Extracted data START

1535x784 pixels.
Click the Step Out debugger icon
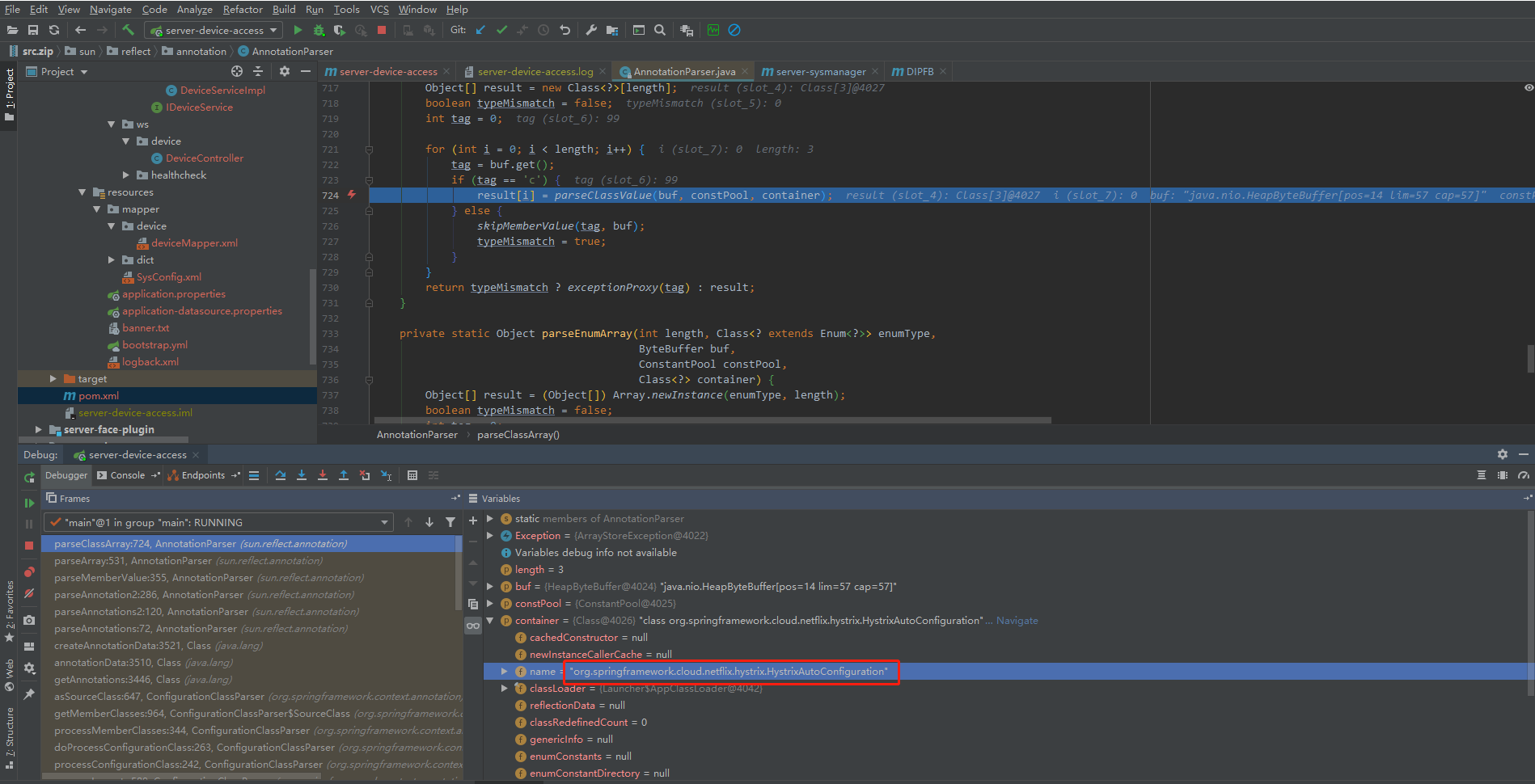click(x=344, y=475)
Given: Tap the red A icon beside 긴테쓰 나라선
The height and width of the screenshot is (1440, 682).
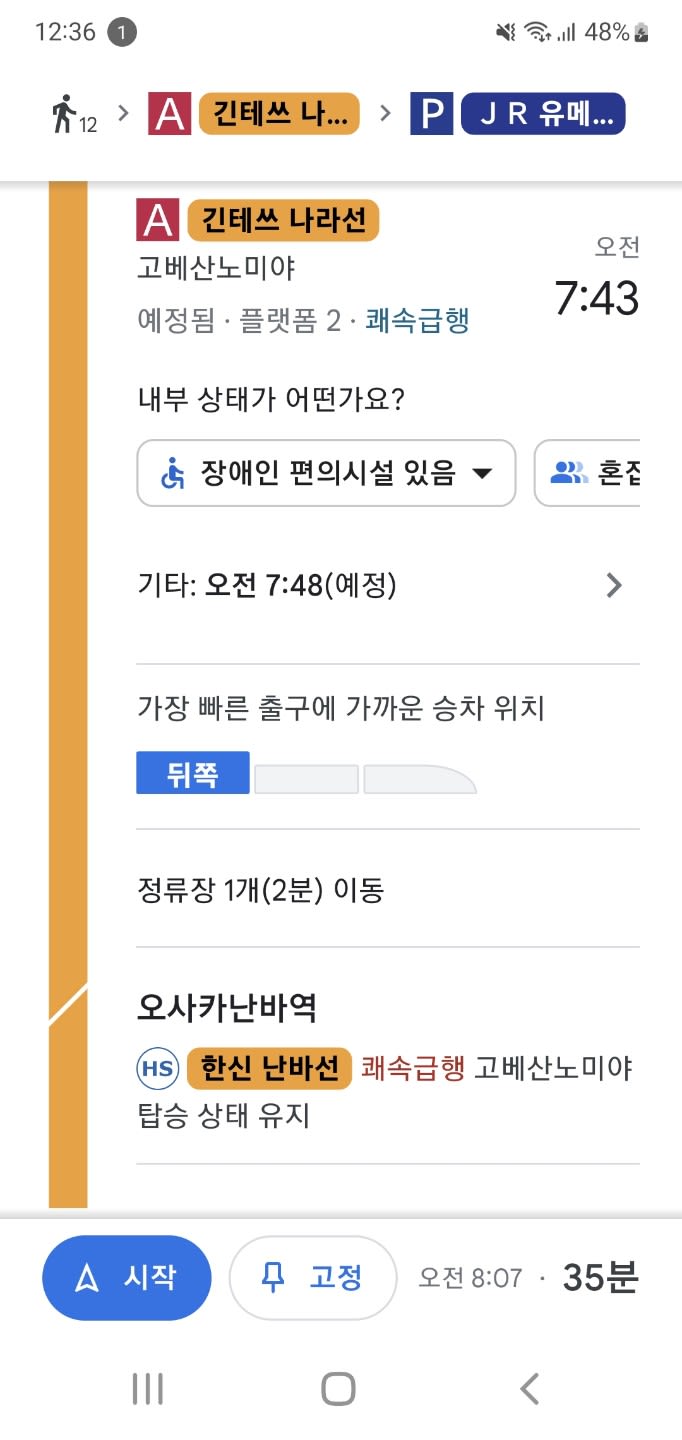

Extracted data END

| About this exercise |
Your response must reproduce every line of the data exactly, with images omitted.

| Result of this exercise |
1535x784 pixels.
Click the Step Out debugger icon
click(x=344, y=475)
Given: Tap the red A icon beside 긴테쓰 나라선
The height and width of the screenshot is (1440, 682).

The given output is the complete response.